'''

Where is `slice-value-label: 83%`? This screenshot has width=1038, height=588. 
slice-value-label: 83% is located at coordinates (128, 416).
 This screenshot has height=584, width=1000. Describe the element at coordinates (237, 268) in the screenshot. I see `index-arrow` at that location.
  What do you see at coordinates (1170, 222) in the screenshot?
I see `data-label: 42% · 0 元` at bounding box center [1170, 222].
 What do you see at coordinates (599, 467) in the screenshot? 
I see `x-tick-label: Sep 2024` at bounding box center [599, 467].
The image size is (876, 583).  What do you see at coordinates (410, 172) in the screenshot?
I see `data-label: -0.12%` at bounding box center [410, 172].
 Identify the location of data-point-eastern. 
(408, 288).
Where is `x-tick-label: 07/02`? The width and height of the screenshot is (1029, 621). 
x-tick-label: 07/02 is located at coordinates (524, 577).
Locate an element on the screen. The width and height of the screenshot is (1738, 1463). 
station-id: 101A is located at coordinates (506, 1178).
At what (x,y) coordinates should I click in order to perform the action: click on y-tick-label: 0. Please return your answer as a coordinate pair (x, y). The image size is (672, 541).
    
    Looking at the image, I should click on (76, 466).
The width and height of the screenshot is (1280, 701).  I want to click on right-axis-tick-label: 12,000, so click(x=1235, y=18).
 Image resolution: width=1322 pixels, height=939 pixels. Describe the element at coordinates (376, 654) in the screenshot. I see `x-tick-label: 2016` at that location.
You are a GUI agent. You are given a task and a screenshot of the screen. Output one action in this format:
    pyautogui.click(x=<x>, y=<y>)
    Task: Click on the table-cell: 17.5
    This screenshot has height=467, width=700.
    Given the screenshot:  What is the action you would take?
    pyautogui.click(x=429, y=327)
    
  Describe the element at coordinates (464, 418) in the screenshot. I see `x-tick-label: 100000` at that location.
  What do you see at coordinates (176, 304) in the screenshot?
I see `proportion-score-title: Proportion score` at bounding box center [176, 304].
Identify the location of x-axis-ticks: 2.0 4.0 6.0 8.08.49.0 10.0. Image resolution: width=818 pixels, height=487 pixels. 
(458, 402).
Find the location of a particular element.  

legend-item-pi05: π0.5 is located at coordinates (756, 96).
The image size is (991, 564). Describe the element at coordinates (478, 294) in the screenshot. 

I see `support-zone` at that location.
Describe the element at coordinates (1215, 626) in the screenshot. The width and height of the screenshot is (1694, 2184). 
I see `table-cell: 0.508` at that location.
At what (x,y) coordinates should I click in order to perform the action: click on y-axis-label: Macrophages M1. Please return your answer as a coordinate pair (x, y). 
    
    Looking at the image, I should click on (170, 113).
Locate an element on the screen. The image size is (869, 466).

'''

» Action item
Reproduce every row above, character for character.

» Finished exercise
Where is `slice-value-label: 83%`? This screenshot has width=1038, height=588. 
slice-value-label: 83% is located at coordinates (128, 416).
 This screenshot has height=584, width=1000. Describe the element at coordinates (237, 268) in the screenshot. I see `index-arrow` at that location.
  What do you see at coordinates (1170, 222) in the screenshot?
I see `data-label: 42% · 0 元` at bounding box center [1170, 222].
 What do you see at coordinates (599, 467) in the screenshot? 
I see `x-tick-label: Sep 2024` at bounding box center [599, 467].
The image size is (876, 583).  What do you see at coordinates (410, 172) in the screenshot?
I see `data-label: -0.12%` at bounding box center [410, 172].
 Identify the location of data-point-eastern. 
(408, 288).
Where is `x-tick-label: 07/02`? The width and height of the screenshot is (1029, 621). 
x-tick-label: 07/02 is located at coordinates (524, 577).
Locate an element on the screen. The width and height of the screenshot is (1738, 1463). 
station-id: 101A is located at coordinates (506, 1178).
At what (x,y) coordinates should I click in order to perform the action: click on y-tick-label: 0. Please return your answer as a coordinate pair (x, y). The image size is (672, 541).
    
    Looking at the image, I should click on (76, 466).
The width and height of the screenshot is (1280, 701).  I want to click on right-axis-tick-label: 12,000, so click(x=1235, y=18).
 Image resolution: width=1322 pixels, height=939 pixels. Describe the element at coordinates (376, 654) in the screenshot. I see `x-tick-label: 2016` at that location.
You are a GUI agent. You are given a task and a screenshot of the screen. Output one action in this format:
    pyautogui.click(x=<x>, y=<y>)
    Task: Click on the table-cell: 17.5
    This screenshot has height=467, width=700.
    Given the screenshot:  What is the action you would take?
    pyautogui.click(x=429, y=327)
    
  Describe the element at coordinates (464, 418) in the screenshot. I see `x-tick-label: 100000` at that location.
  What do you see at coordinates (176, 304) in the screenshot?
I see `proportion-score-title: Proportion score` at bounding box center [176, 304].
Identify the location of x-axis-ticks: 2.0 4.0 6.0 8.08.49.0 10.0. Image resolution: width=818 pixels, height=487 pixels. 
(458, 402).
Find the location of a particular element.  

legend-item-pi05: π0.5 is located at coordinates (756, 96).
The image size is (991, 564). Describe the element at coordinates (478, 294) in the screenshot. 

I see `support-zone` at that location.
Describe the element at coordinates (1215, 626) in the screenshot. The width and height of the screenshot is (1694, 2184). 
I see `table-cell: 0.508` at that location.
At what (x,y) coordinates should I click in order to perform the action: click on y-axis-label: Macrophages M1. Please return your answer as a coordinate pair (x, y). 
    
    Looking at the image, I should click on (170, 113).
Locate an element on the screen. The image size is (869, 466).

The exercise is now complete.